__TASK BRIEF__
Begin at the line containing "The width and height of the screenshot is (450, 800)." and retype each line through the end of the records exactly. Include nothing else and no pictures.

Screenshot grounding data
# # # #
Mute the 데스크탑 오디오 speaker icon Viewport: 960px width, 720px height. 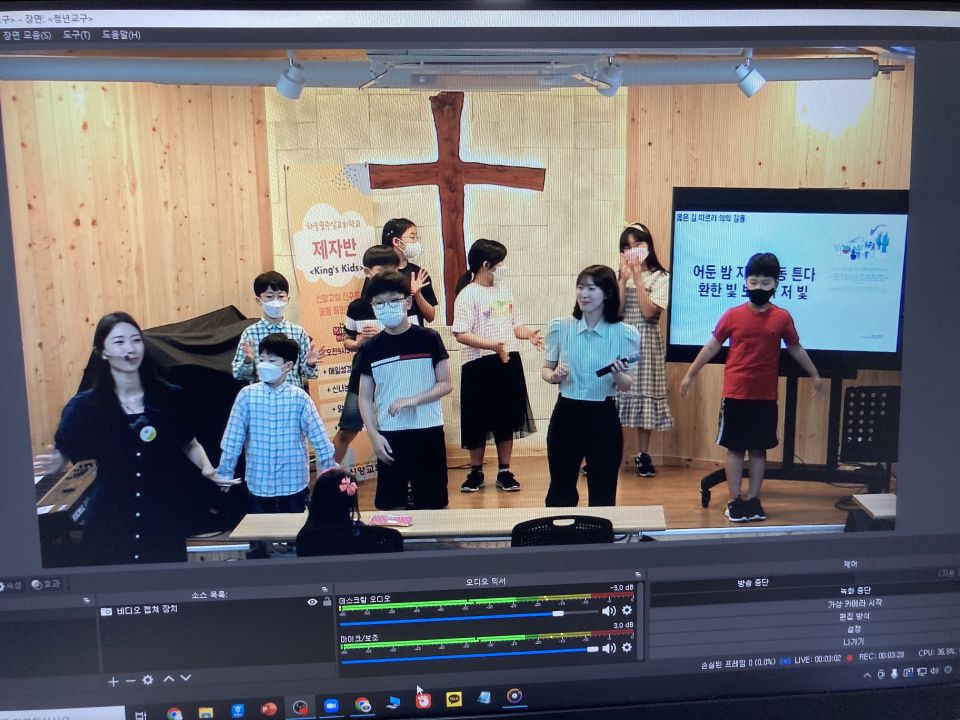pyautogui.click(x=608, y=610)
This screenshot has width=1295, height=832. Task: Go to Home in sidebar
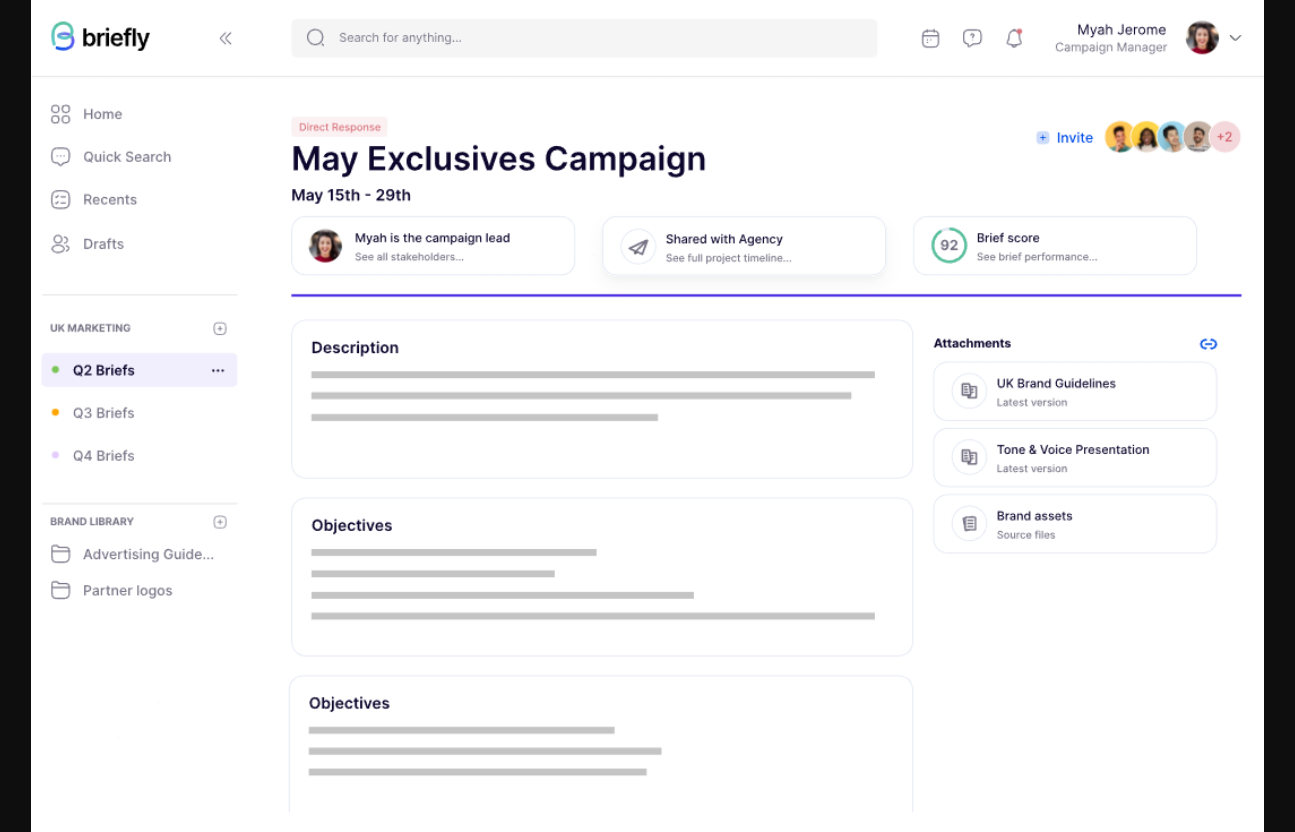coord(102,114)
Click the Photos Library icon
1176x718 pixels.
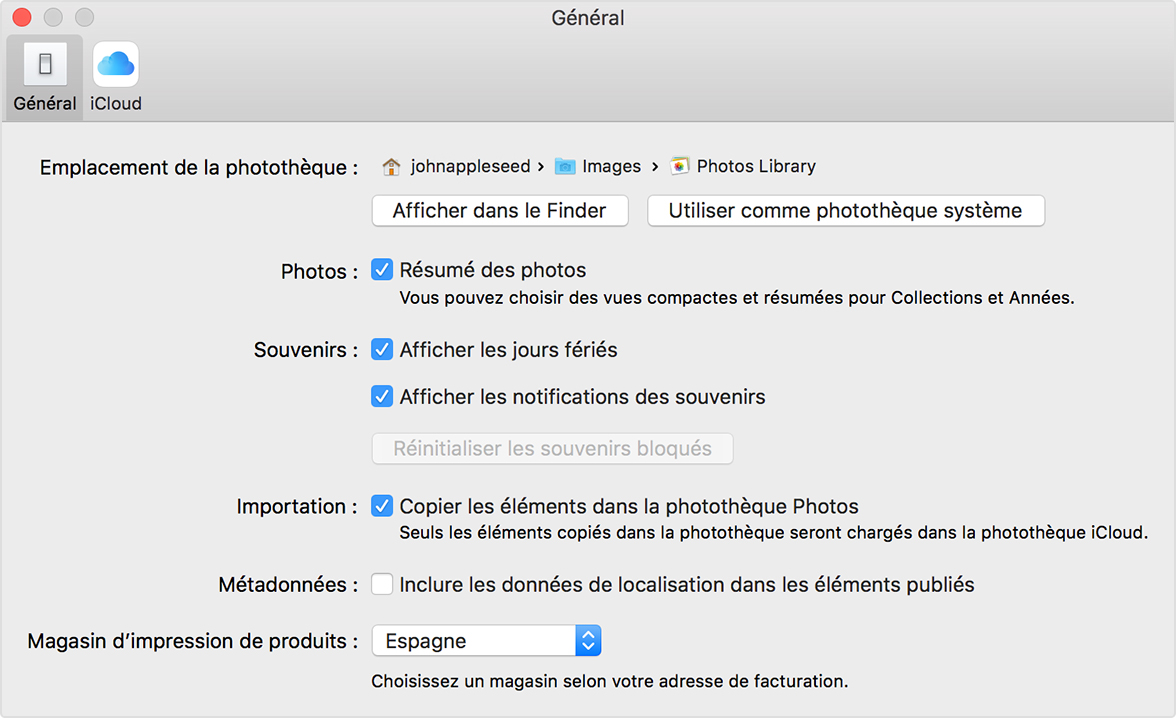point(680,166)
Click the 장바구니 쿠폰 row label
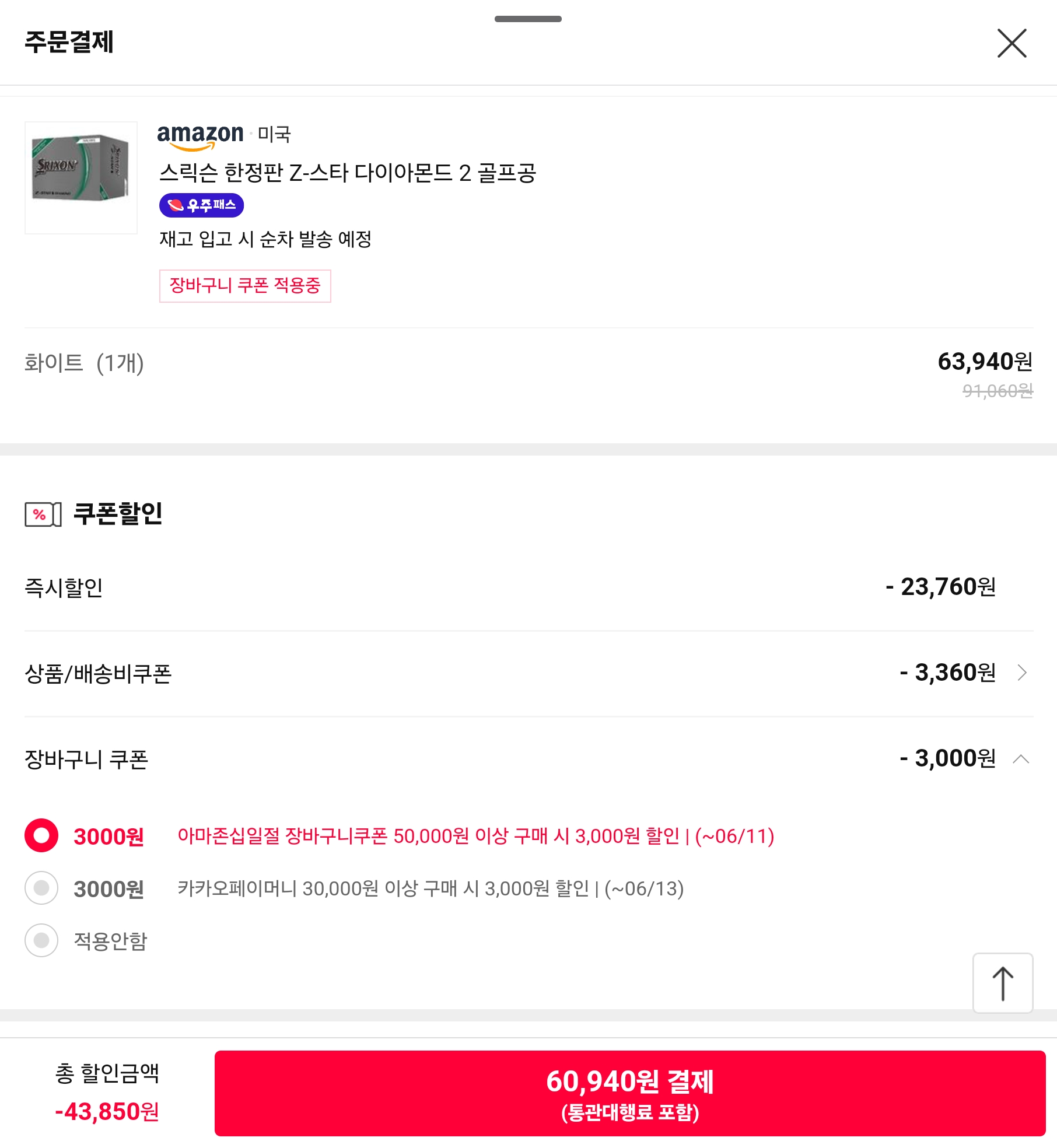This screenshot has width=1057, height=1148. coord(86,760)
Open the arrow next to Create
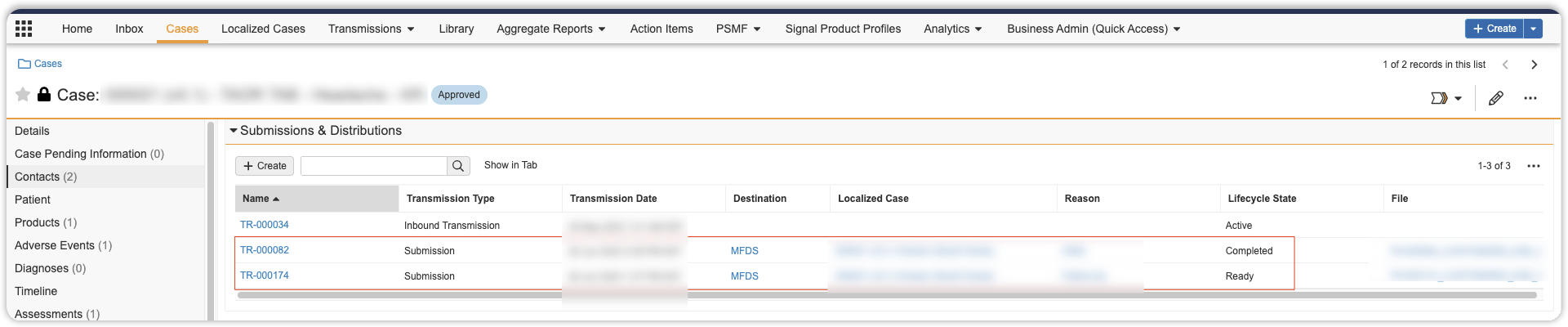Screen dimensions: 1568x327 click(1534, 29)
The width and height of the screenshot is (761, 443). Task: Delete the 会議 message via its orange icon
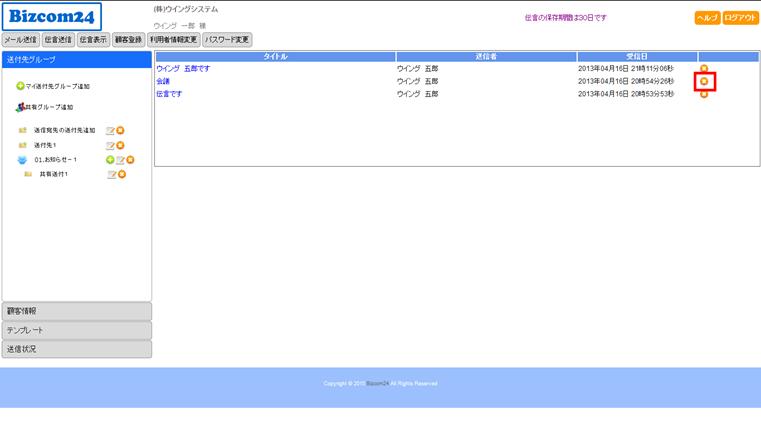pos(704,81)
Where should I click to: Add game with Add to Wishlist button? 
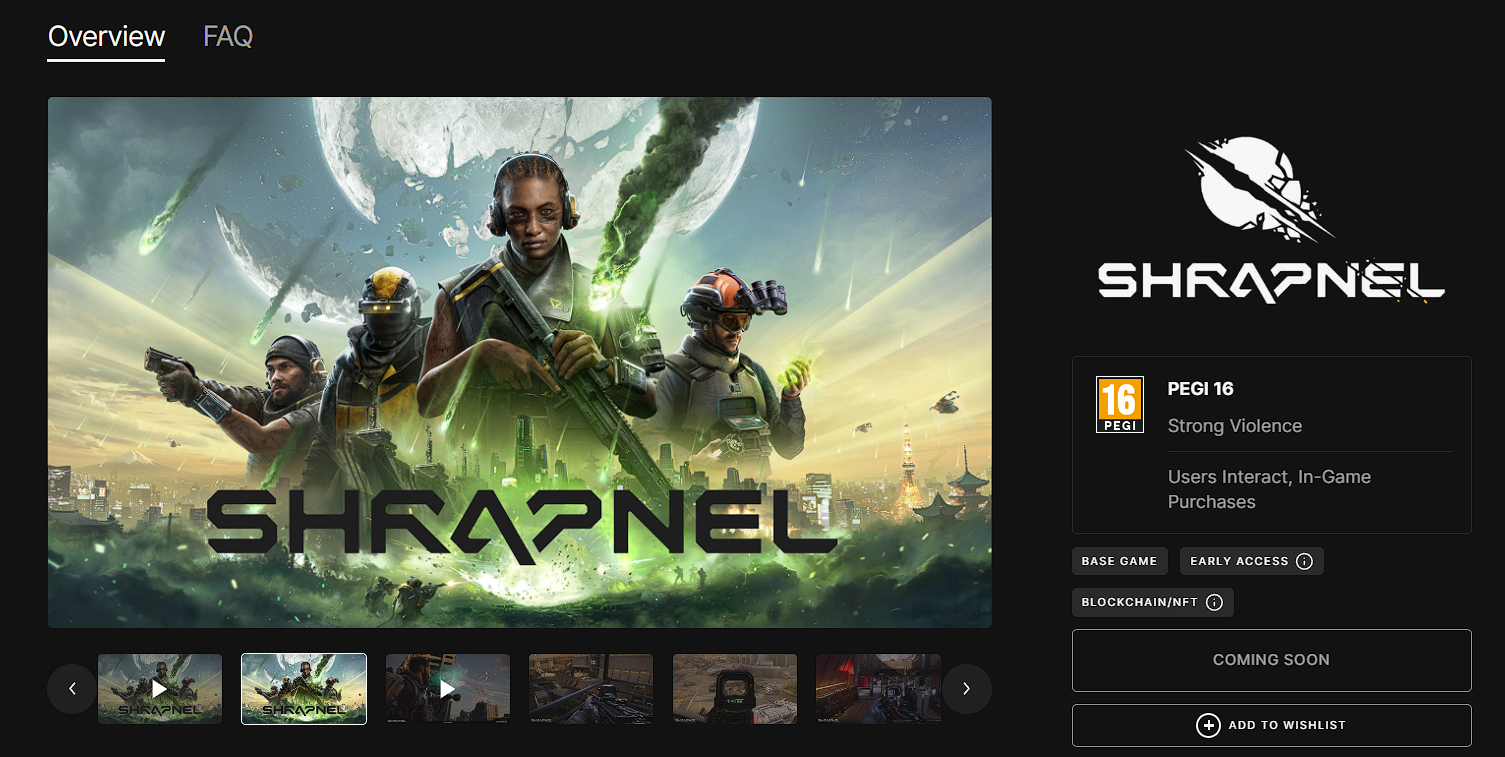(1271, 725)
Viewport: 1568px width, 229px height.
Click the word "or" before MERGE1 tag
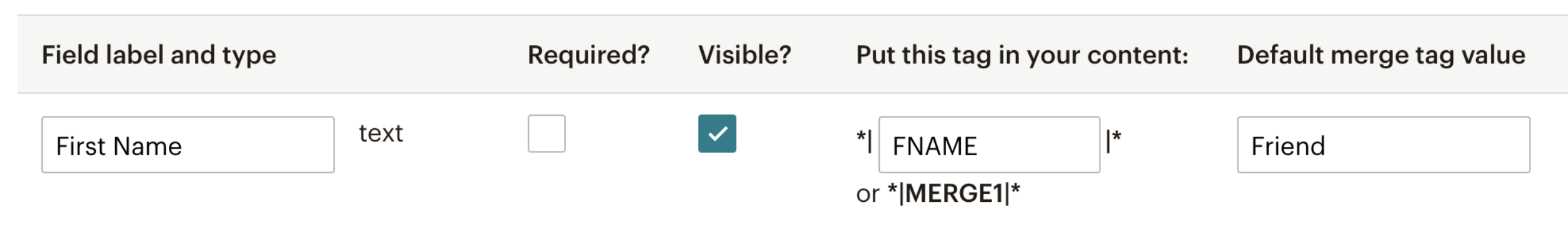(x=867, y=195)
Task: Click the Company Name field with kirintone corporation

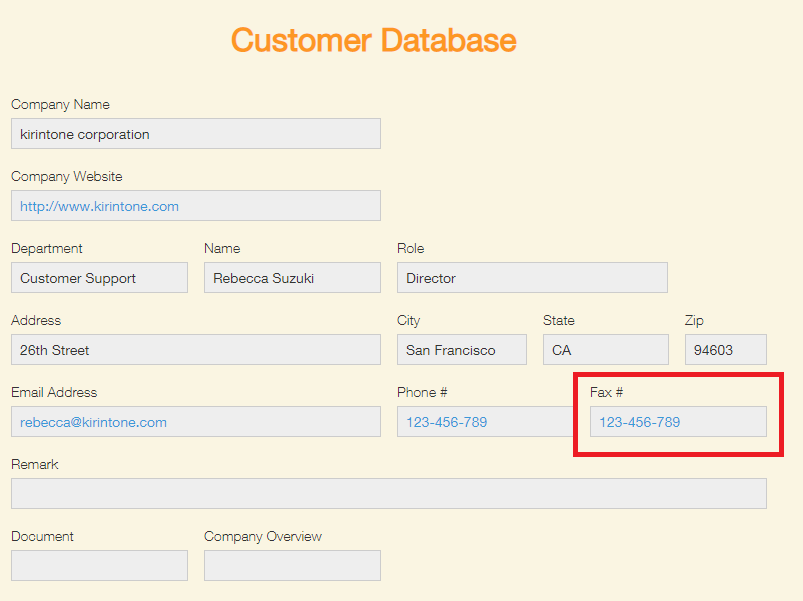Action: click(x=195, y=134)
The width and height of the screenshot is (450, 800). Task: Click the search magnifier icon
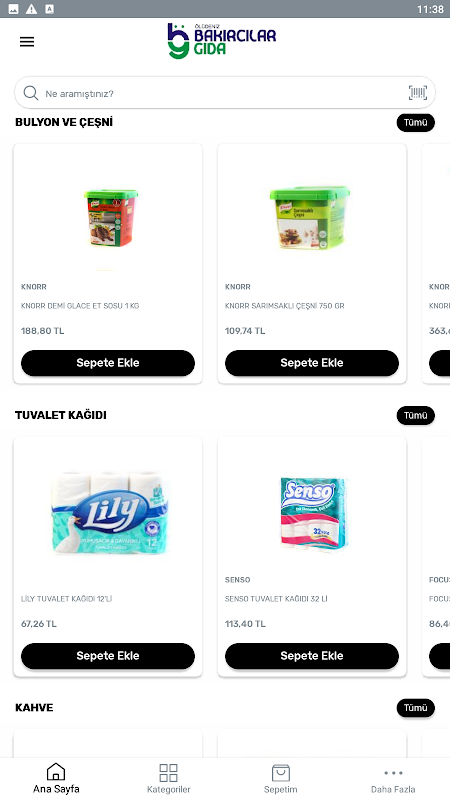tap(31, 93)
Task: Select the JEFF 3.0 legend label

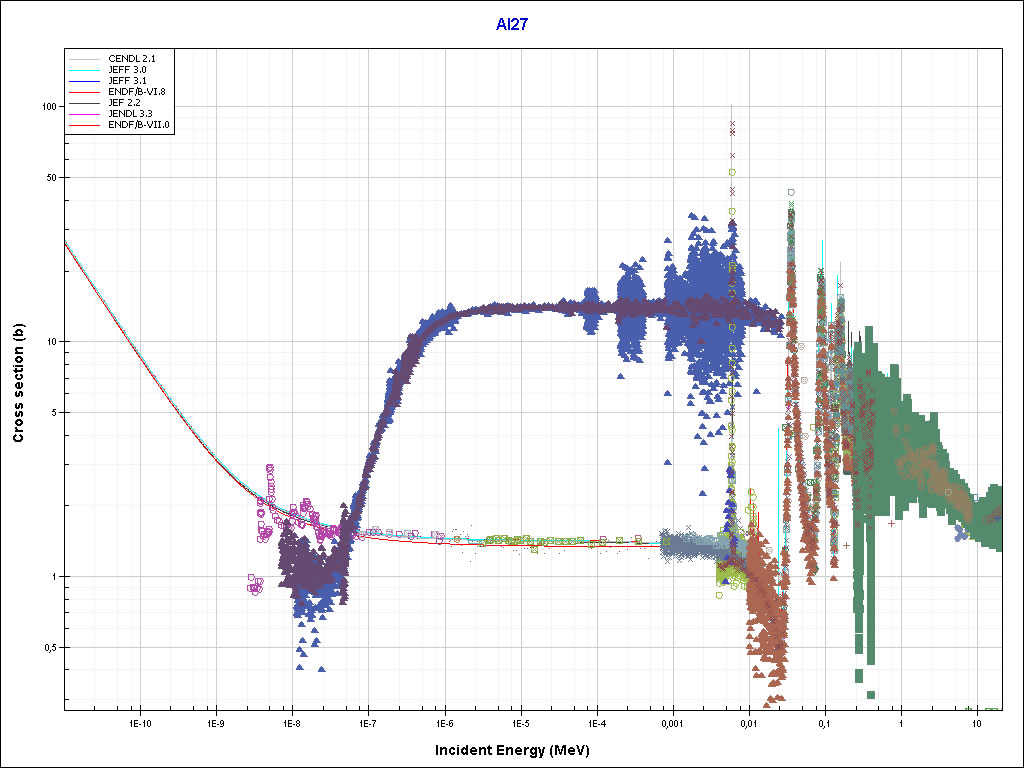Action: click(127, 70)
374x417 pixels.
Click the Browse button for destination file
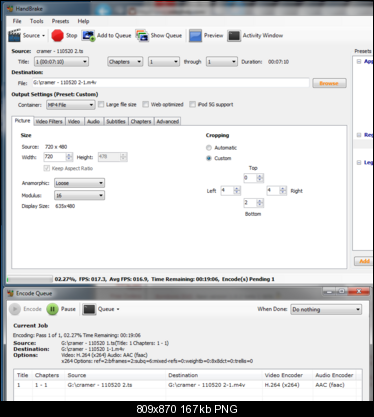click(x=329, y=83)
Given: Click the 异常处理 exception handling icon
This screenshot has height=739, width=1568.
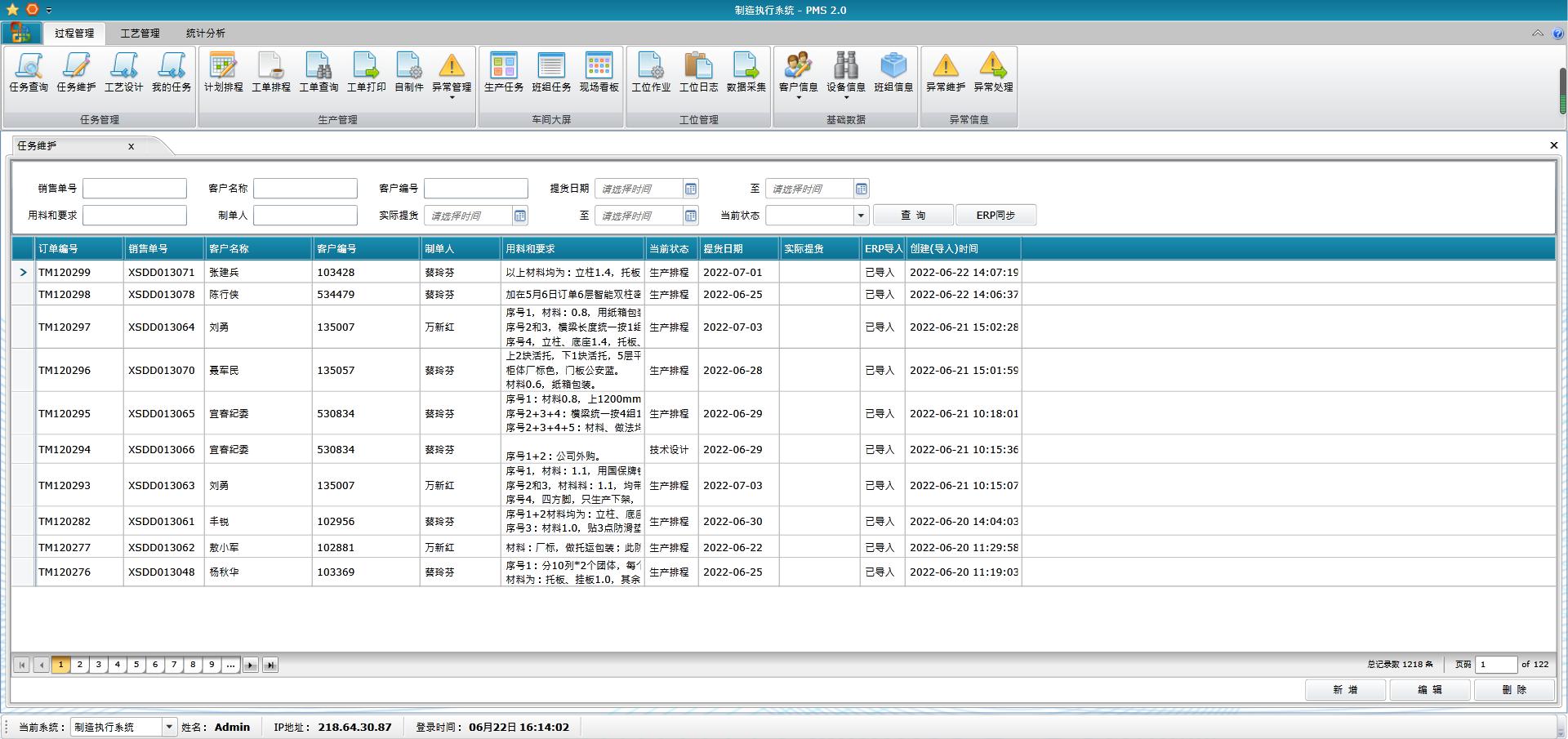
# # # #
__SOLUTION__
The width and height of the screenshot is (450, 800). Task: Click the search magnifier icon
tap(31, 93)
Task: Select the JEFF 3.0 legend label

Action: click(127, 70)
374x417 pixels.
Click the Browse button for destination file
click(x=329, y=83)
Given: Click the 异常处理 exception handling icon
This screenshot has height=739, width=1568.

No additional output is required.